Type T struct { A int B string}t: = t{23, "Skidoo"}s: = Reflect. ValueOf (&t). Elem () Typeoft: = S.type ()//Put S. Type () returns the type object copied to Typeoft,typeoft is also a reflection. For I: = 0; I < S.numfield (); i++ { F: = S.field (i)//iteration s of each domain, note that each domain is still reflection. FMT. Printf ("%d:%s%s =%v\n", I, Typeoft.field (i). Name, F.type (), F.interface ())//Extract the name of each domain}//0:a int = 23//1:b string = Skidoos. Field (0). Setint (//s.field) (0). Set (reflect. ValueOf (S.field)) (1). SetString ("Sunset Strip") fmt. Println ("T is now", T) //t are now {Sunset Strip}
6. The Reflection library provides built-in functions for make and new operations, such as reflect. The Makefunc () method allows you to implement functions like "generics":
- Define a generic template algorithm function that adapts to different data types, and then use reflect. Makefunc () method, you can bind any function type variable to a generic template algorithm function (specifying the same function body for a series of function objects);
Package Mainimport ("reflect" "strings" "FMT")//General algorithm function Body template func Add (args []reflect. Value) (Results []reflect. Value) {If len (args) = = 0 {return Nil}var R reflect. Valueswitch Args[0]. Kind () {case reflect. Int:n:=0for _,a:=range Args{n+=int (A.int ())}r = reflect. VALUEOF (n) case reflect. STRING:SS: = Make ([]string,0,len (args)) for _,s:=range Args{ss = append (ss,s.string ())}r=reflect. ValueOf (Strings. Join (SS, ""))}results = append (results,r) return}func makeadd (T interface{}) {fn:=reflect. ValueOf (T). Elem () V:=reflect.
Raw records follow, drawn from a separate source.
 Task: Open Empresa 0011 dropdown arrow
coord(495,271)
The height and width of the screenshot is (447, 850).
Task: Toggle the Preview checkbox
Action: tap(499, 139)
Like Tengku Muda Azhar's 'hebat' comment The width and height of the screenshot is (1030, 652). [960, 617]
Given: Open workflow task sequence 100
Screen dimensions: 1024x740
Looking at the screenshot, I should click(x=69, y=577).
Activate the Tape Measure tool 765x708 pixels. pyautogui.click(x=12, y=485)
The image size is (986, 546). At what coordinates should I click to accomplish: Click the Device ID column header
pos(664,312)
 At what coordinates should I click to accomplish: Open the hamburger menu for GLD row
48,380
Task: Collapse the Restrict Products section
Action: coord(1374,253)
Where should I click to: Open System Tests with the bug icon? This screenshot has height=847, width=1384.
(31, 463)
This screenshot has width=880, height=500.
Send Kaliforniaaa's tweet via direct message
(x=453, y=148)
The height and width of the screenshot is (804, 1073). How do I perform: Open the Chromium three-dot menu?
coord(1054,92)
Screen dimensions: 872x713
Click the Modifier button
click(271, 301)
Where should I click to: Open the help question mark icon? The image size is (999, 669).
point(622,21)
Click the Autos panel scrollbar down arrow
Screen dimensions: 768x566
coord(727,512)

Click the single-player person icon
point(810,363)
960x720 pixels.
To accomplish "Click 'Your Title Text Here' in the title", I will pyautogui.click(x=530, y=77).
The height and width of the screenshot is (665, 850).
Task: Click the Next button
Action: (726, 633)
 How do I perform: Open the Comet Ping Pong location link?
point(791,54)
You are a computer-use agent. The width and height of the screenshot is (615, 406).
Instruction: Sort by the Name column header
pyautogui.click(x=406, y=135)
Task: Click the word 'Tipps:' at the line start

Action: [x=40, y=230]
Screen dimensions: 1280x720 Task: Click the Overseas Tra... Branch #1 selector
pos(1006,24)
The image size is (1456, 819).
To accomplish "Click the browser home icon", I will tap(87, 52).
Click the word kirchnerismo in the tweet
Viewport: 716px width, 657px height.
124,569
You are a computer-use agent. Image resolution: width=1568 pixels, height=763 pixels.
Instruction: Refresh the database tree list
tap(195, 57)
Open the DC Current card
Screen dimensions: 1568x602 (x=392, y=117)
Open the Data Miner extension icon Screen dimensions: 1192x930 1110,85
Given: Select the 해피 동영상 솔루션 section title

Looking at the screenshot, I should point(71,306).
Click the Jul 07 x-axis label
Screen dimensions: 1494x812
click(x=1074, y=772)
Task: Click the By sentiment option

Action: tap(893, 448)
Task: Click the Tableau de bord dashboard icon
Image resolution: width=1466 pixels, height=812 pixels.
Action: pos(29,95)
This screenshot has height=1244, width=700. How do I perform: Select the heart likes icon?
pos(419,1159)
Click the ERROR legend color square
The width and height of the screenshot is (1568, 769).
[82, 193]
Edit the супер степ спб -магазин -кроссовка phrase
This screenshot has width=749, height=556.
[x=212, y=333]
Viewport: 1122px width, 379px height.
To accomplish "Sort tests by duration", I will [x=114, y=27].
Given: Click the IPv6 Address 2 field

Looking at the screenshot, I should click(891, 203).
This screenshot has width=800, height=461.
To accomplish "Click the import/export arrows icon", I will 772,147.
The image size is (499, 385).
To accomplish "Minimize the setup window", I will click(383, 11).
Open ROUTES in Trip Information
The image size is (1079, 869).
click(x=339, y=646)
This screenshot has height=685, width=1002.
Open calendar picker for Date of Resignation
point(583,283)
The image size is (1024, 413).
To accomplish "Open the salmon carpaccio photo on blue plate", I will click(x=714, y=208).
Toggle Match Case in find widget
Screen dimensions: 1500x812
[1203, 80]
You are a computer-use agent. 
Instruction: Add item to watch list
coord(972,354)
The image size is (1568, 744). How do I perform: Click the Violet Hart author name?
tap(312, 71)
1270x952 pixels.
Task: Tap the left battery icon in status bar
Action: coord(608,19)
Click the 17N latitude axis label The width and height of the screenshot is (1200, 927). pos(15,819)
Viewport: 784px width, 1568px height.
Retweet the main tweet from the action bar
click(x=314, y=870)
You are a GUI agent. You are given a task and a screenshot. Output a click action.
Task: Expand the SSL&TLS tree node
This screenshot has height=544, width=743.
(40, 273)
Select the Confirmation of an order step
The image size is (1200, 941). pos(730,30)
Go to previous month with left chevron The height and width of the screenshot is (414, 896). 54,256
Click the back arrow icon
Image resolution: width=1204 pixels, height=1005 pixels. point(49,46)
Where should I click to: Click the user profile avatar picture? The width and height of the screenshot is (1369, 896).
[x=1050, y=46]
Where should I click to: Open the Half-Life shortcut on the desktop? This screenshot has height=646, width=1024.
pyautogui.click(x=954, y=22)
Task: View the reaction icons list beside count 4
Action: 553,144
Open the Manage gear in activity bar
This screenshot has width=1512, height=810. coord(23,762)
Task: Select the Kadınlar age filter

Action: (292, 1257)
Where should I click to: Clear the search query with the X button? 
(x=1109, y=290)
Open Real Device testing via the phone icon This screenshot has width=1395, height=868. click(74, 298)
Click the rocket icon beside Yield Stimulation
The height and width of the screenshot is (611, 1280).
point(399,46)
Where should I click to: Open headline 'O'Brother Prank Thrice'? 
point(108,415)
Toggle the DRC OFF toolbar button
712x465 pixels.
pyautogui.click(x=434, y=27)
Makefunc (FN. Type (), add)//Save the type of the original function variable and the generic algorithm function to the same value Fn.set (v) /////The original function pointer variable to V, so that it obtains the function body}func main () { ///define function variable, Undefined function Body var intadd func (x, y int) Intvar stradd func (A, B string) Stringmakeadd (&intadd) makeadd (&stradd) fmt. Println (Intadd (12,23)) //35fmt. Println (Stradd ("Hello,", "world!"))//hello, world!}
Finally, the reflection has a certain effect on performance, such as high performance requirements, you should use reflection carefully!